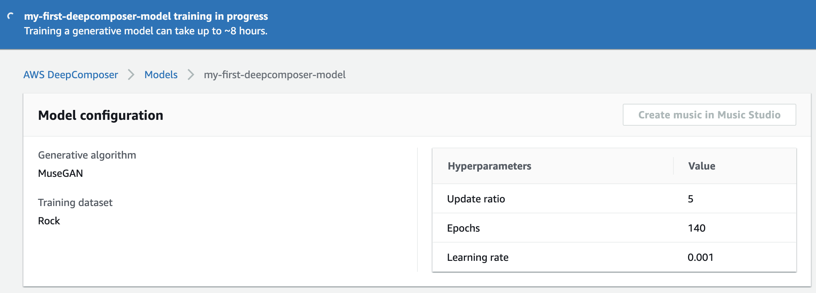Viewport: 816px width, 293px height.
Task: Click the training in progress banner title
Action: 146,16
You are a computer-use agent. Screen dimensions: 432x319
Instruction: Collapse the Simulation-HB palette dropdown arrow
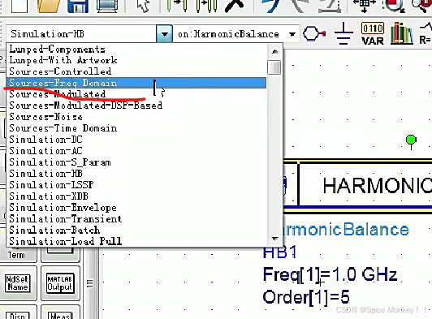click(165, 34)
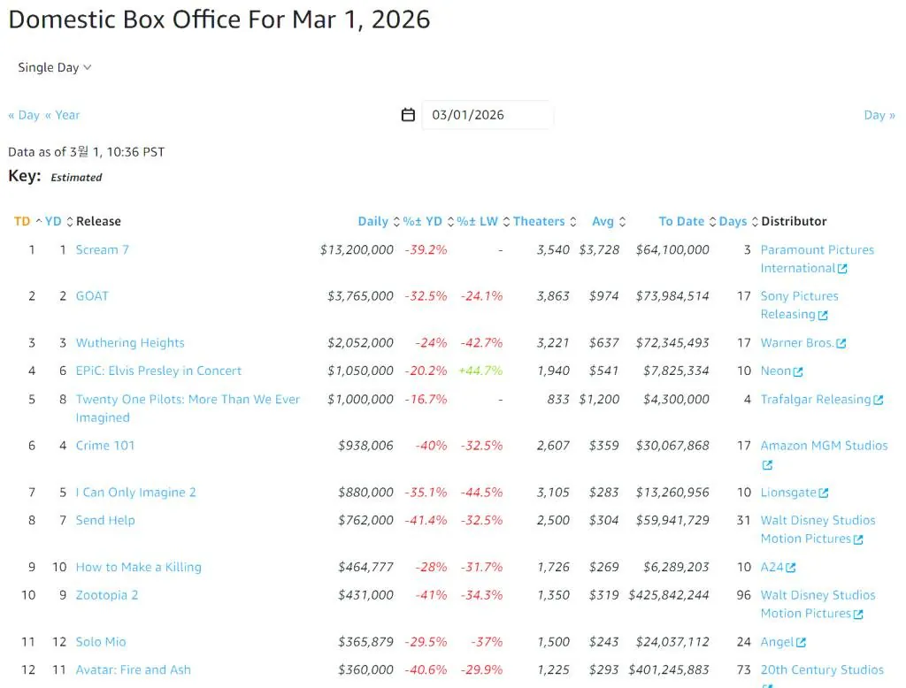This screenshot has height=688, width=906.
Task: Click external link icon next to Lionsgate
Action: 824,493
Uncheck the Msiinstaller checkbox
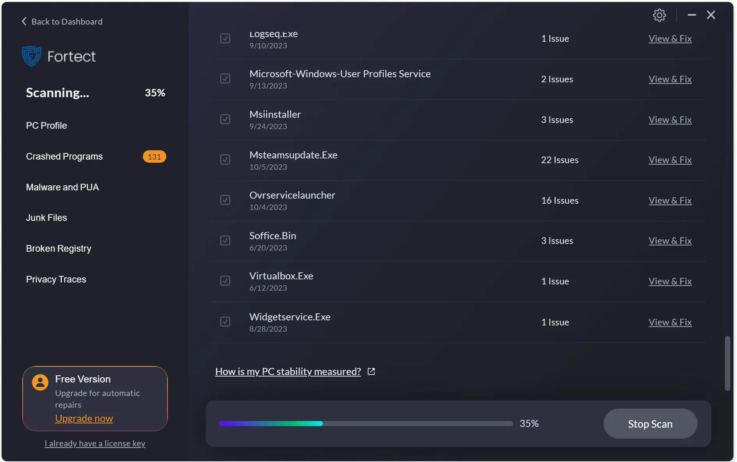 pos(225,119)
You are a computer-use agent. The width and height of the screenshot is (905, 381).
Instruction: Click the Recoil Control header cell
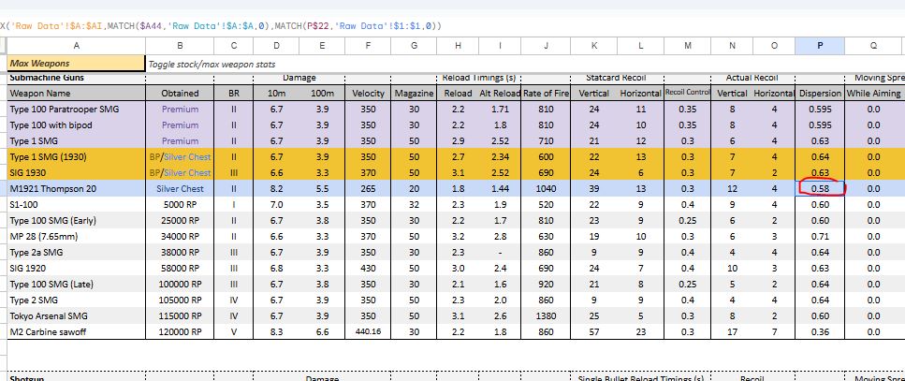click(687, 94)
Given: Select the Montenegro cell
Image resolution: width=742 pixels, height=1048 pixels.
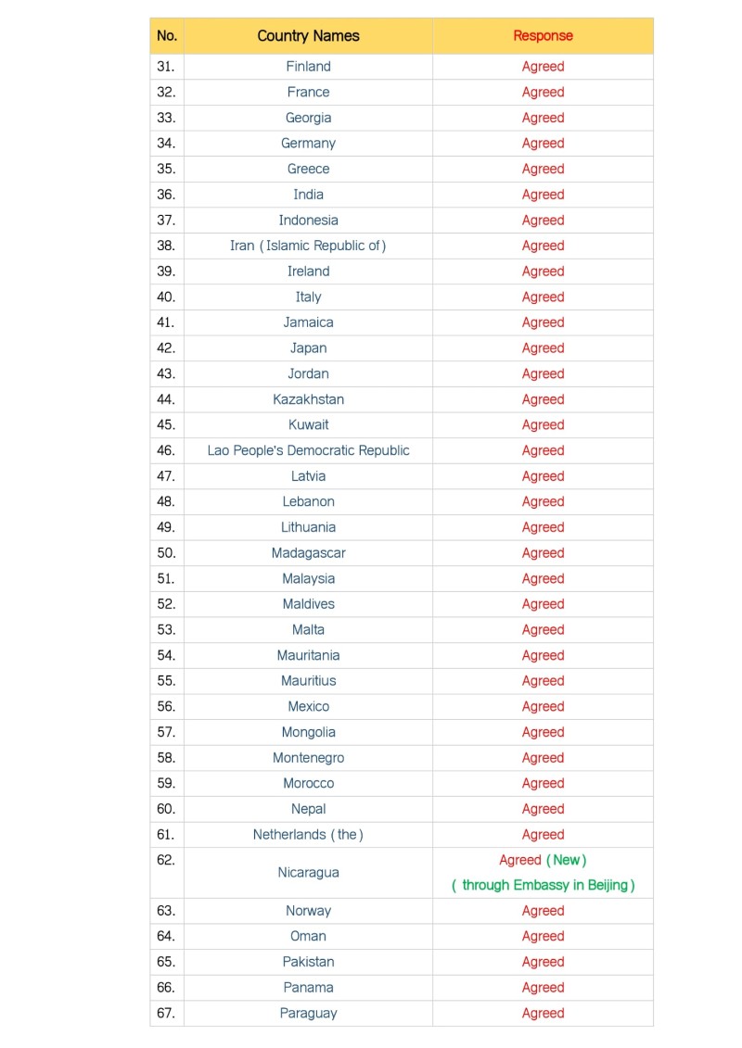Looking at the screenshot, I should [308, 757].
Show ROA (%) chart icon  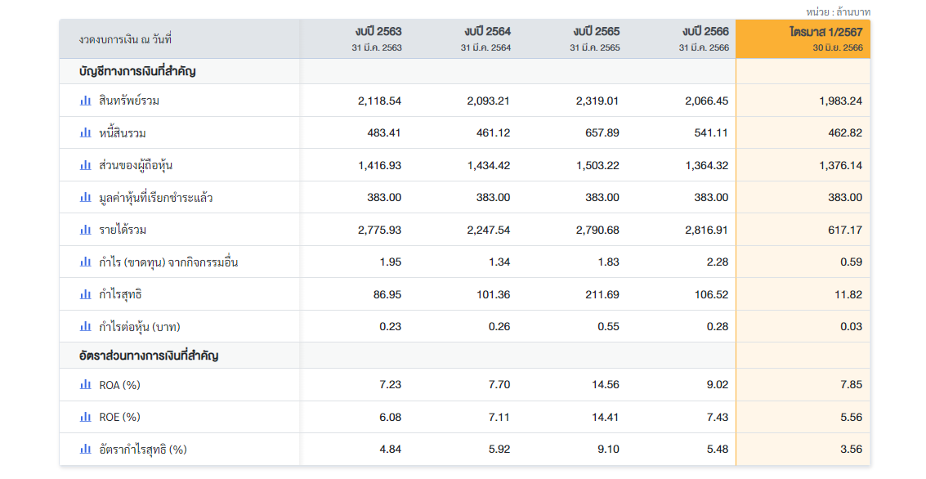pos(86,384)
____________
WHAT TO DO — Copy each line above where the string "agent" occurs.

PROBLEM SOLUTION —
You are a computer-use agent. Screen dimensions: 432x319
You are a computer-use agent. The width and height of the screenshot is (905, 381).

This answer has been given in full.